Task objective:
Copy the data below exactly, omitting any picture it contains.

Exercise inputs:
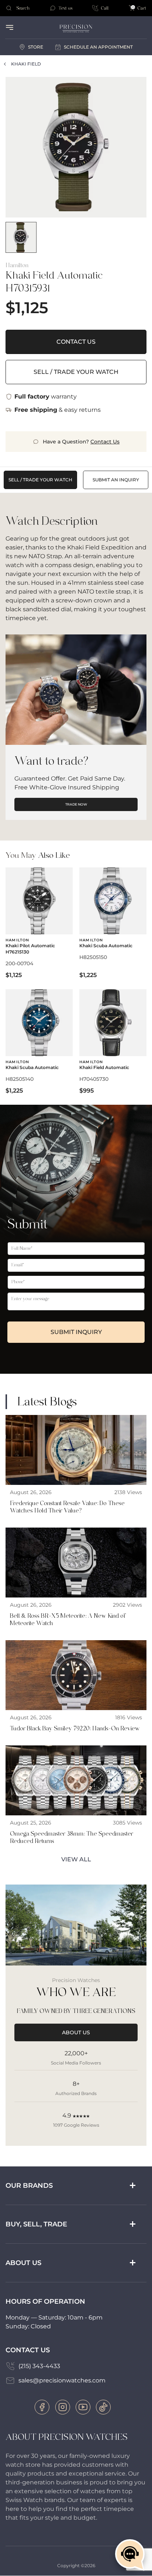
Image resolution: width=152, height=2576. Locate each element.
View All (76, 1859)
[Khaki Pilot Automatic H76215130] (39, 922)
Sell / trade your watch (76, 371)
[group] (21, 237)
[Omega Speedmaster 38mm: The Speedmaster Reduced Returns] (76, 1797)
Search (23, 8)
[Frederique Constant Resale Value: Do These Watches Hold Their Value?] (76, 1467)
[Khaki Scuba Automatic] (39, 1041)
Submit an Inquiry (116, 479)
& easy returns (57, 409)
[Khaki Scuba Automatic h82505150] (112, 922)
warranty (45, 396)
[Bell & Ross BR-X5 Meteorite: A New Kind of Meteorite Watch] (76, 1579)
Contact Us (76, 341)
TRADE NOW (76, 804)
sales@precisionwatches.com (62, 2380)
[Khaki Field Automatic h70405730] (112, 1041)
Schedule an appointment (98, 47)
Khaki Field (26, 64)
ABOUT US (76, 2032)
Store (35, 47)
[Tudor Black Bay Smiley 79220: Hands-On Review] (76, 1688)
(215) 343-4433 (39, 2366)
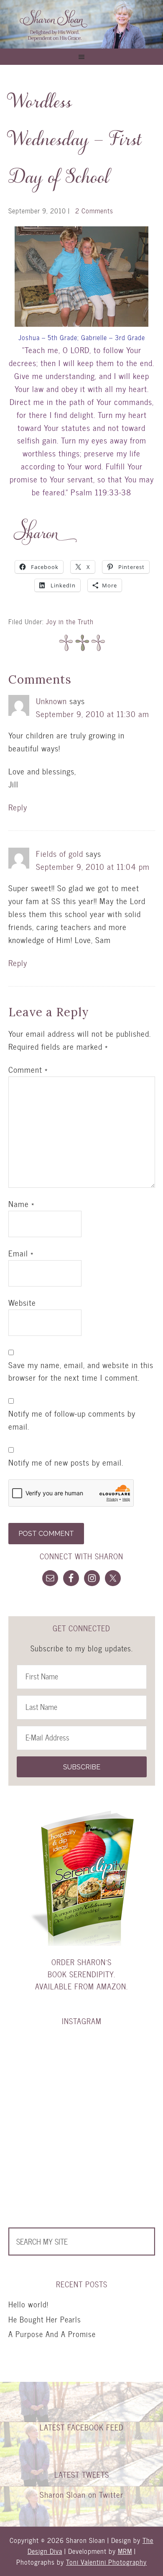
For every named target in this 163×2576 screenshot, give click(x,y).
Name (21, 1204)
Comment (28, 1070)
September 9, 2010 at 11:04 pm (93, 866)
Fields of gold (59, 853)
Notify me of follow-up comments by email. (71, 1420)
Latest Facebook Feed (82, 2427)
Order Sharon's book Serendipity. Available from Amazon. (81, 1974)
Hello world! (28, 2304)
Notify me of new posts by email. (65, 1462)
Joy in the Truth (70, 621)
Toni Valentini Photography (106, 2562)
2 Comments (94, 210)
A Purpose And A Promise (52, 2334)
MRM (125, 2551)
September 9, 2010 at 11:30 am (92, 713)
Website (22, 1303)
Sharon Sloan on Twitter (81, 2494)
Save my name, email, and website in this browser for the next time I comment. (80, 1371)
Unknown (51, 701)
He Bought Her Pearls (44, 2319)
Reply (17, 807)
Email (20, 1253)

Solved problem:
Image resolution: width=152, height=2576. Locate each element.
View All (76, 1859)
[Khaki Pilot Automatic H76215130] (39, 922)
Sell / trade your watch (76, 371)
[group] (21, 237)
[Omega Speedmaster 38mm: The Speedmaster Reduced Returns] (76, 1797)
Search (23, 8)
[Frederique Constant Resale Value: Do These Watches Hold Their Value?] (76, 1467)
[Khaki Scuba Automatic] (39, 1041)
Submit an Inquiry (116, 479)
& easy returns (57, 409)
[Khaki Scuba Automatic h82505150] (112, 922)
warranty (45, 396)
[Bell & Ross BR-X5 Meteorite: A New Kind of Meteorite Watch] (76, 1579)
Contact Us (76, 341)
TRADE NOW (76, 804)
sales@precisionwatches.com (62, 2380)
[Khaki Field Automatic h70405730] (112, 1041)
Schedule an appointment (98, 47)
Khaki Field (26, 64)
ABOUT US (76, 2032)
Store (35, 47)
[Tudor Black Bay Smiley 79220: Hands-On Review] (76, 1688)
(215) 343-4433 (39, 2366)
For every named target in this 163×2576 screenshot, give click(x,y).
Name (21, 1204)
Comment (28, 1070)
September 9, 2010 at 11:04 pm (93, 866)
Fields of gold (59, 853)
Notify me of follow-up comments by email. (71, 1420)
Latest Facebook Feed (82, 2427)
Order Sharon's book Serendipity. Available from Amazon. (81, 1974)
Hello world! (28, 2304)
Notify me of new posts by email. (65, 1462)
Joy in the Truth (70, 621)
Toni Valentini Photography (106, 2562)
2 Comments (94, 210)
A Purpose And A Promise (52, 2334)
MRM (125, 2551)
September 9, 2010 at 11:30 am (92, 713)
Website (22, 1303)
Sharon Sloan on Twitter (81, 2494)
Save my name, email, and website in this browser for the next time I comment. (80, 1371)
Unknown (51, 701)
He Bought Her Pearls (44, 2319)
Reply (17, 807)
Email (20, 1253)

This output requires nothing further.